There’s a deep sense of sadness at the heart of ‘Love Keeps No Record of Wrongs’, the latest single from Portland’s Whitney Walker. The song references a quote from the priest at his cousin’s wedding, a line that resonated with Walker who was trying to cope with his fiancee being unfaithful at the time. Understandably, it’s sombre and reflective but it’s ultimately a song about trying to forgive and move forward. A team of talented players support Walker in creating a full and melancholy sound, but particular praise goes to Dana Colley, whose bass clarinet really helps to give ‘Love Keeps No Record of Wrongs’ its identity. The accompanying video was filmed, directed and edited by Sarah Violette, who brings a cinematic, narrative feel to the song, reinforcing the themes around turbulent love, heartaches and doomed relationships.
Walker told AUK about his influences and what inspired ‘Love Keeps No Record of Wrongs’: “My music is informed by mostly American sources: Califone from Chicago, Crooked Fingers from North Carolina, Neutral Milk Hotel from Louisiana are all major influences on the sound of ‘Love Keeps No Record Of Wrongs’. It’s also informed by acoustic American blues sources such as Son House and Robert Johnson, although it’s probably way more simplistic than those sources. My lyrics and singing are informed by Bob Dylan, Lou Reed, Nick Cave and countless others, including Morphine, so it was really exciting to work with Dana Colley on this record. His bass clarinet on this song works so well with my acoustic guitar because he’s a legend and acutely sensitive to what a song needs.
The line, ‘Nobody would accuse me of being perfect / Except god of course,’ really speaks to me. The god word is just an easy way to describe a feeling. While I don’t believe in god per se, I do believe in a power that’s greater than me, who forgives and forgets when humans can’t. I think I’m what you’d call an agnostic in that sense. I believe in something but I’m not sure what it is. The thought is that everyone deserves forgiveness and I hope it speaks to people in a universal way. Forgiveness leads to enlightenment. Forgiveness is a type of mercy in my mind. It is an acknowledgment of imperfection. It is an understanding of your own faults.

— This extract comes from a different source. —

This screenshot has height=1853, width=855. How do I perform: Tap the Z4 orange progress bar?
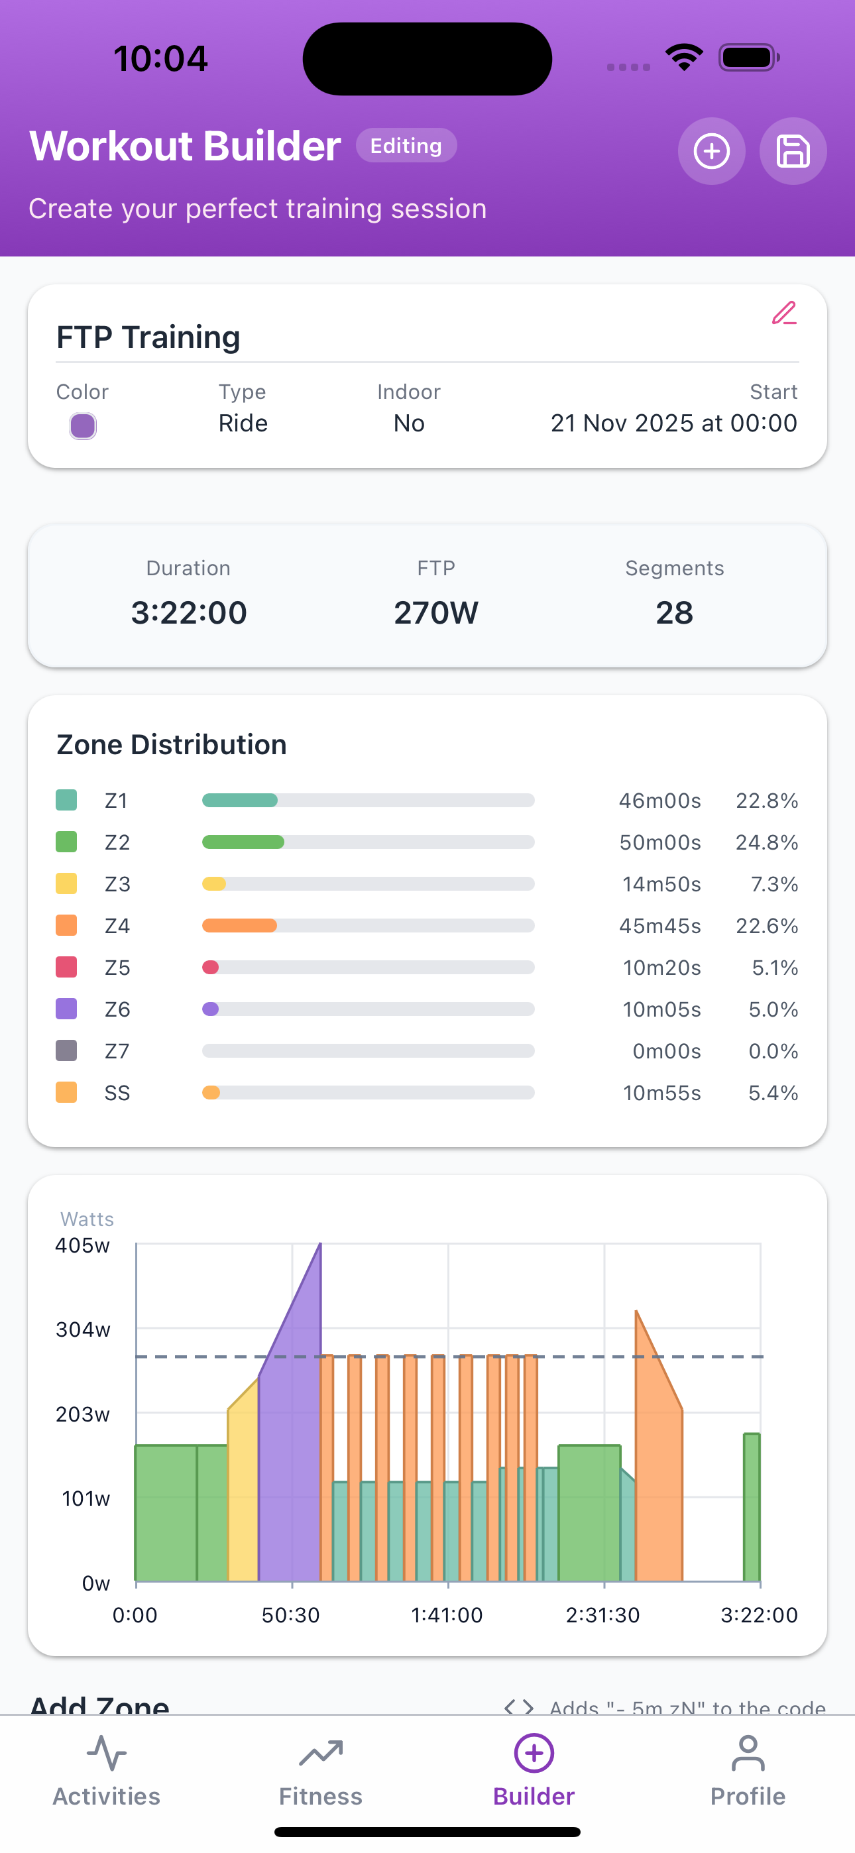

I was in a very unhealthy relationship with someone I cared for dearly, that I knew it wasn’t going to work out with. I heard the line, ‘Love keeps no record of wrongs,” from a priest at my cousin’s wedding before I found out that that girl had cheated on me after she had relapsed on drugs. The line became a mantra for me to try and heal the situation even though I knew it was probably doomed forever.”
The single is from the forthcoming album ‘A Dog Staring Into a Mirror on the Floor’, which tackles a range of weighty subjects, following on from Walker’s struggles with bipolar disorder, divorce, drug addiction and homelessness. He says of the title: “These songs are about love or death. They deal with extreme emotions through the skewed lens of someone with manic depressive viewpoints, plus the addiction. What ties it all together is the title, ‘A Dog Staring Into a Mirror on the Floor’. Apparently if that happens, a dog will go insane because they see themselves infinitely through the mirror. Their brains can’t handle that. So I guess the mirror to me would be drugs and alcohol, my mom dying, my dog dying and growing up in a broken home. All that stuff leading to intense mental health issues.” This is music born of intense introspection; it’s hard but there’s also a lot of hope and positivity here, a sense of a journey towards something better. Walker adds: “My music is for the people who don’t fit in. People on the margins: drug addicts, homeless kids, closeted homosexuals, transgender folks. My dad came out to me first, which meant a lot to me, and my kid came out as non-binary. This record is for people who look out the window and wish they weren’t in school.” Check out the new album, due for release on 30th March 2023.